Here in the US, rural transit is not very reliable but it feels more safe than in big cities like LA and SF.
What's the deal with your rotating logo in the first few seconds (00:12 to 00:19-ish)? Does it signify something or is it just a design choice?
This only works if buses are reliable and on time. Not the case in my area. Buses will be to early, too late or will fal out.
Greetings to the "Kahlgrund" from right over the border in Hesse!
Living in a village were is 1 bus a day in the one direction and six in the other from Monday to friday. And no service on weekend. One bus every hour seems pretty luxurious to me…🤷🏽♂️
We simply need to consider an efficient public transport system as an essential service.
Besides, there are advantages.
If people can live in the countryside, the pressure on the big cities lessens and that's a win win for everybody.
How about a hyperloop from Hanau to Aschaffenburg?
Public transport ftw. A viable and for already 100 years technically avaliable way to fight climat change that additionally already has been _implemented_ way more effective in the past!
Ironically, your bus service is almost as good as mine, living within the city limits of the second largest city in Austria. There's plenty of times where walking is faster than taking the bus around here, and it's always faster to cycle. And I'm lucky enough to live close to some bike infrastructure, because the roads around here don't even have sidewalks...
It seems like here in Austria you always have to chose between good public transport or good bicycle infrastructure. Difficult to get both at the same time. Are there cities that are actually good at both?
I lived 6 year at a place where I have only one Bus per hour. And that only because there where two lines. Else it would be just one bus every two hours.
This in itself is not that bad. Even though it drastically limits how you can plan stuff and there is essentially no room for errors. But there are two or three other massiv problems.
Where I lived the bus may arrive 15 minutes to early or to late. Means you had to stand there at least 15 minutes early and had to wait over half an hour and then you didn't even knew if the bus came even earlier this time or if you should wait just another minute before you can go home again. Even though at this point you may also just wait for the next Bus.
And the second thing was the weekend. They still had this one per hour schedule, but only with these small 8 passengers cars and you had to call them to ask if they still have a free seat from your stop to your destination.
But my nemesis was that the last bus drove at around 10:30 pm. Else I had to walk 12 kilometers just to to home. This almost got me fired since I had had to clock out early every single day.
Rural area public transport? Never again. It's not often enough, not long enough and not reliable enough. (according to my experience)

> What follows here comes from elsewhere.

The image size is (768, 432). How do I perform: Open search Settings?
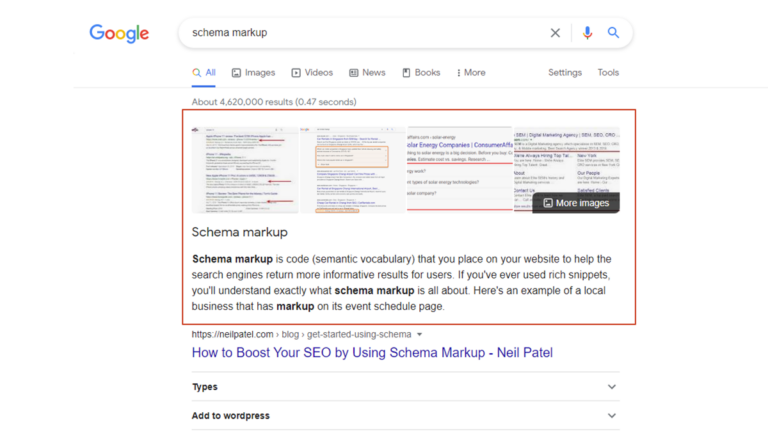[564, 73]
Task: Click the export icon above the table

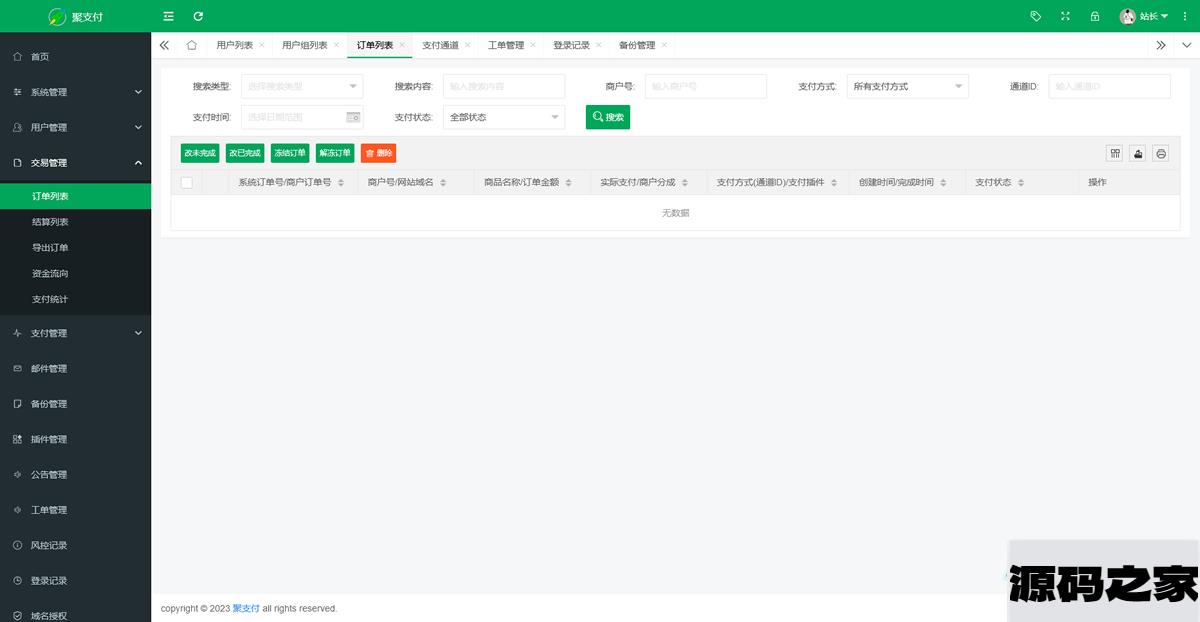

I have a license but I didn't drive in 15 years. I'm not rural, but that doesn't matter. I go into the city maybe once, twice a week and yes, it's only like 2 kilometer to walk. But I'm sick to the bones of having to justify myself everywhere. Having a car is such a standard, that I'll have to draw the excuse lottery: 'I lost my license' (claiming due to alcohol got progressively uncooler the older I got :D ), 'my eyes are too bad', 'I have lost my car', 'I had an accident', 'Jesus came with a soft air gun and shot my tires' - srsly everything is accepted but 'I do not want to drive because it is not my thing' is not.
And yes, I do groceries with a bike, a trailer and a basket.^^
I don’t have a licence either and I totally agree with you. People think you’re an alien and I also use my bike everywhere and people say, oh she rode her bike here as if it’s a huge thing. I feel happiest when I’m in Holland and wonder why I wasn’t born Dutch. 😢
0:45 "Let me show you how I get to Aschaffenburg, which is where people around here go for shopping and leisure and it's also a local administrative center, it's where I have to go when I apply for German citizenship." Don't forget, it's the place of the PO box mentioned at the end of each video. Or do you have the content actually delivered to your house (and the PO box address mostly for privacy)?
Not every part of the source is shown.